Il plot si basa sulla fissazione del solito made self man americano stavolta incline alla conciatura delle pelli praticata in una bettola misconosciuta e le chiappe per una ex modella sfigata ora conscia della carriera da strip girl e da mignotta. No che le cose debbano andare sempre di pari passo, ma nell'economia della storia dopo la visione sfido chiunque a contrariarmi. A tale ometto, un Meat Loaf sempre più dalla chioma meno folta in contrapposizione all'aumento dei chili ma dall'indubbio carisma sudaticcio, vengono proposte le più belli pelle grezze di procione mai viste da occhio umano.

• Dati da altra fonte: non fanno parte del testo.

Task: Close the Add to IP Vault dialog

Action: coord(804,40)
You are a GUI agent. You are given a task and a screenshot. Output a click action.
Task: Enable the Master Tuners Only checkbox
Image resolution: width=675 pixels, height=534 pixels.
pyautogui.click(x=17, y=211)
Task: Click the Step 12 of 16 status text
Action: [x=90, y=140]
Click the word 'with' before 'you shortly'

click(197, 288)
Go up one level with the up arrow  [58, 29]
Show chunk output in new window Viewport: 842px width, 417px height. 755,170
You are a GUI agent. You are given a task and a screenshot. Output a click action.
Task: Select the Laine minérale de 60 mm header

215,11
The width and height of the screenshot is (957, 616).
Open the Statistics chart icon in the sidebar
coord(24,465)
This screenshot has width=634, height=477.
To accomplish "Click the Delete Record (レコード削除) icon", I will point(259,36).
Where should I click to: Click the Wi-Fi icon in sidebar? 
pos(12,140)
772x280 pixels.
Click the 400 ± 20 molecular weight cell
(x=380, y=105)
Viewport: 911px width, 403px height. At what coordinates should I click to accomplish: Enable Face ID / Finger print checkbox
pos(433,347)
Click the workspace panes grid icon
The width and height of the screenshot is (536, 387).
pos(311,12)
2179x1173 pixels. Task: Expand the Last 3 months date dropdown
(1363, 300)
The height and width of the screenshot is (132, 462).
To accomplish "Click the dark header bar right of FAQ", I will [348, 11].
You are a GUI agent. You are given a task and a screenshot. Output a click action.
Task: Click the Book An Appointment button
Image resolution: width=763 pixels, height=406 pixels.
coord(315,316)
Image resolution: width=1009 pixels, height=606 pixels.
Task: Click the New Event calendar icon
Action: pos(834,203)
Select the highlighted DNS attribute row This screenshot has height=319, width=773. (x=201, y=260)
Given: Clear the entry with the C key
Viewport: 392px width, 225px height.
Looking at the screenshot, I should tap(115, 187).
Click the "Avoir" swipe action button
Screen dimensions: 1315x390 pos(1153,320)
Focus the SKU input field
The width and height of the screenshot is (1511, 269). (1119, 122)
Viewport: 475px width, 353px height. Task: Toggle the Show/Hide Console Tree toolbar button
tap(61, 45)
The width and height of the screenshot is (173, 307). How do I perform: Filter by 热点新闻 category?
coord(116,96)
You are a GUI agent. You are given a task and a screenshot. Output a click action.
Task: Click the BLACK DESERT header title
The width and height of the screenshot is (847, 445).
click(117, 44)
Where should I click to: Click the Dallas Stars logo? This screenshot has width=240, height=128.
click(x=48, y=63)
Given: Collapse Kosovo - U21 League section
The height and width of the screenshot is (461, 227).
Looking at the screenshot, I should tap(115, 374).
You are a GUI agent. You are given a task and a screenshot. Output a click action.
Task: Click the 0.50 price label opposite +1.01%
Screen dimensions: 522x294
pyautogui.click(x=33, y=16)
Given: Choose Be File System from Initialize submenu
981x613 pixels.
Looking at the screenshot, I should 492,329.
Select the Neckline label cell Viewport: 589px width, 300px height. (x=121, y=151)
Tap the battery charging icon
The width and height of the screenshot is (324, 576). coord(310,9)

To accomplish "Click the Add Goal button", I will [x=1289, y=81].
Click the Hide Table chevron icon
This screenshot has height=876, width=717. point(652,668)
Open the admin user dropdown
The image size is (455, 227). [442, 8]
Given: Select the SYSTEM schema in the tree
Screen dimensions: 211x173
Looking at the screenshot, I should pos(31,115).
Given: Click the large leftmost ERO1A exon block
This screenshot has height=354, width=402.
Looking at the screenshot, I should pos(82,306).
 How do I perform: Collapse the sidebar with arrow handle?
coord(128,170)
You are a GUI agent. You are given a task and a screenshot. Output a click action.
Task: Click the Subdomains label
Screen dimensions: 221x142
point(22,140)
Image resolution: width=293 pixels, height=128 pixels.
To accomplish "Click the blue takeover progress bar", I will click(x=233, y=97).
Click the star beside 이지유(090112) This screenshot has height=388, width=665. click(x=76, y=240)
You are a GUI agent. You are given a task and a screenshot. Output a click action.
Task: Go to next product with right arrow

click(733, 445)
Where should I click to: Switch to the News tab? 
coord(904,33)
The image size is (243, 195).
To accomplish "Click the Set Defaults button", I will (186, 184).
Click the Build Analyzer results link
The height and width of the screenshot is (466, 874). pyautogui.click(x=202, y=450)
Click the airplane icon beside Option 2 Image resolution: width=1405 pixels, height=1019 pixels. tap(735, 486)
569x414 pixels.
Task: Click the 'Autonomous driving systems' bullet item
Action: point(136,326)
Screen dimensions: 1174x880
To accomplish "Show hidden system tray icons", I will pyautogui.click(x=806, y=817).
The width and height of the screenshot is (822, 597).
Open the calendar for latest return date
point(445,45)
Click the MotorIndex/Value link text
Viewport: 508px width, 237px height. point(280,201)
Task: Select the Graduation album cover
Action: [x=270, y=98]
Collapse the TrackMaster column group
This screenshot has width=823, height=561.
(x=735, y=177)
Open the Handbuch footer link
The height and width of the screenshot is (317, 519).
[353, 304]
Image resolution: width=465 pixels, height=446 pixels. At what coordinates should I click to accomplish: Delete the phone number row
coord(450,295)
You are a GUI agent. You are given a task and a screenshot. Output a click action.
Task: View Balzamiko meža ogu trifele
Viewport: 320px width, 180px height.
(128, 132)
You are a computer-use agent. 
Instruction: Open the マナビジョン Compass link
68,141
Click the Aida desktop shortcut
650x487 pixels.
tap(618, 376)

Peccato che tali procioni fossero maledetti..
Il resto è un tripudio di auto e non mutilazioni a sangue freddo applicate col sorriso sulle labbra e quando meno uno se l'aspetta. Ora magari attenderemo fiduciosi il terzo episodio sperando che sia la summa di quando dimostrato finora.
Magari sfrutterà meglio una storia ben congeniata e d'atmosfera (Jennifer) con soluzioni libere e horrorificamente meglio costruite (Pelts) e ci farà tutti contenti. Nel caso ci si accontenta che la Terza Madre non sia un flop. Anche se..
ps.
menzione d'onore a John Saxon, icona del cinema statunitense padrone di quella faccia da bastardo dentro (era sempre il cattivo nei vari serial tipo A-team, Supercar, blabla e in Atto di forza ad esempio ma gli esempi sarebbero fin troppi) che chiunque ma proprio chiunque ha sempre visto in svariati film. Un gran talento non riconosciuto ai più. Ma una lacrimuccia da noi estimatori l'avrai sempre Johnny. Sniff.